SEC. 3. Classes of Corporations. – Corporations formed or organized under this Code may be stock or nonstock corporations. Stock corporations are those which have capital stock divided into shares and are authorized to distribute to the holders of such shares, dividends, or allotments of the surplus profits on the basis of the shares held. All other corporations are nonstock corporations.

REQUISITES FOR CLASSIFICATION AS STOCK CORPORATION

  1. They have a capital stock dividend into shares; and
  2. That they are authorized to distribute dividends or allotments as surplus profits to its stockholders on the basis of the shares held by each of them.

SIGNIFICANCE: Profits obtained by a non-stock corporation cannot be distributed as dividends but are used merely for the furtherance of their purpose or purposes.

Sec. 4. Corporations created by special laws or charters. – Corporations created by special laws or charters shall be governed primarily by the provisions of the special law or charter creating them or applicable to them, supplemented by the provisions of this Code, insofar as they are applicable.

Example of corporations under Sec. 4:

  • Philippine National Oil Company,
  • National Development Company,
  • Philippine Export and Foreign Loan Guarantee Corporation
  • GSIS.

These are government-owned or controlled, operating under a special law or charter. SEC registration is not required for them to acquire legal and juridical personality because they owe their own existence not by virtue of their compliance with the requirements of registration under the Corporation Code but by virtue of the law that specially created them.

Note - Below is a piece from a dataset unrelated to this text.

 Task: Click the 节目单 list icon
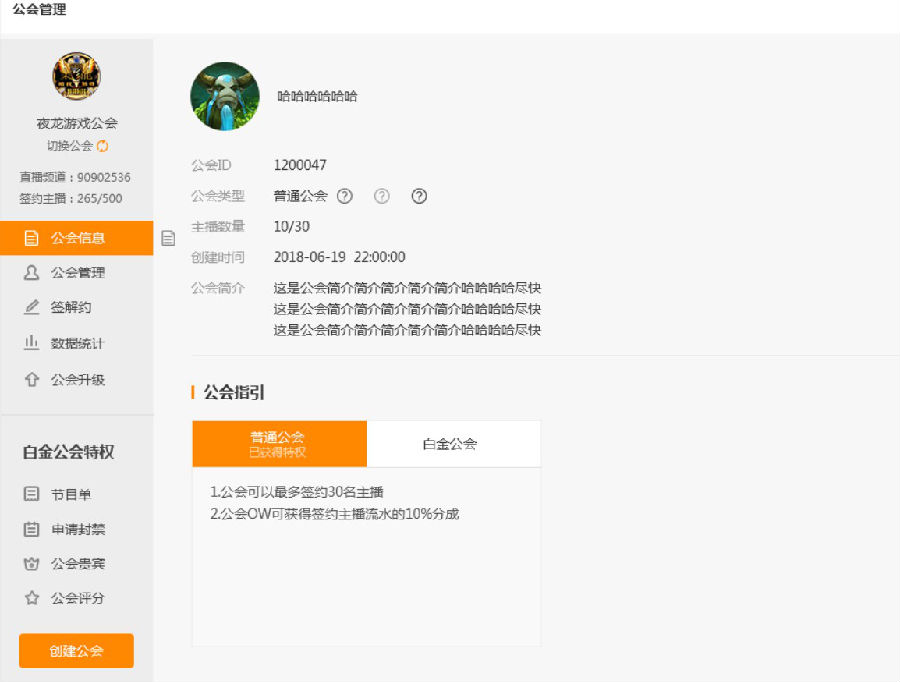tap(32, 494)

Does NLRC have jurisdiction for cases involving employment with GOCC’s?

The test whether a government-owned or controlled corporation is subject to Civil Service Law is the manner of its creation.

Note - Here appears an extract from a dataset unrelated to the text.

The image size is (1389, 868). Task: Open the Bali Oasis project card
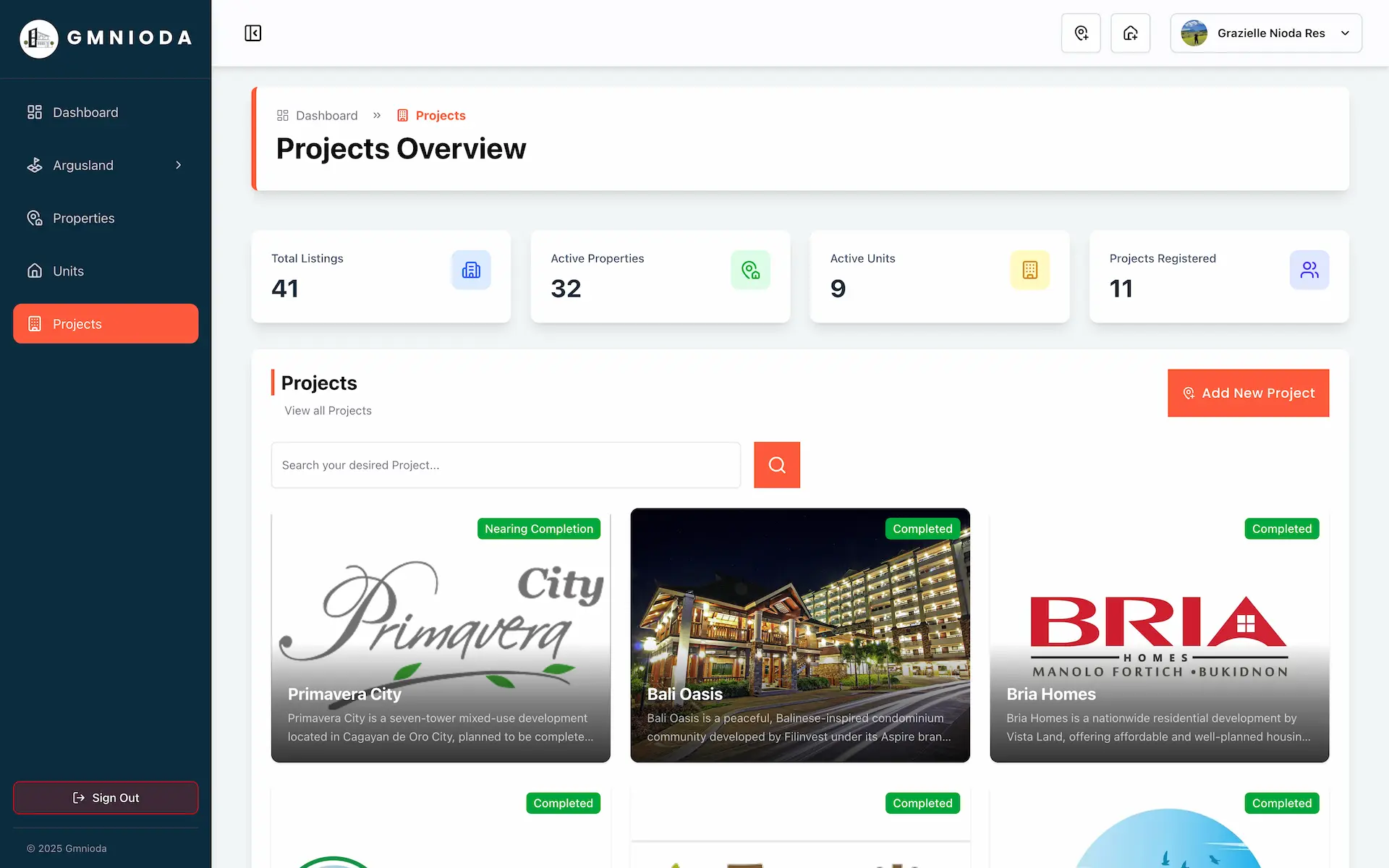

  1. Those created by special charter are subject to its provision
  2. Those created under the General Corporation Law are subject to the provisions of the Labor Law.

Thus, in the case of PNOC having its special charter, but its subsidiary, PNOC-EDC, having been incorporated under the General Corporation Law was held to be a GOCC whose employees are subject to the provisions of the Labor Code.
PNOC-EDC VS. NLRC (201 SCRA 487; Sept. 11, 1991)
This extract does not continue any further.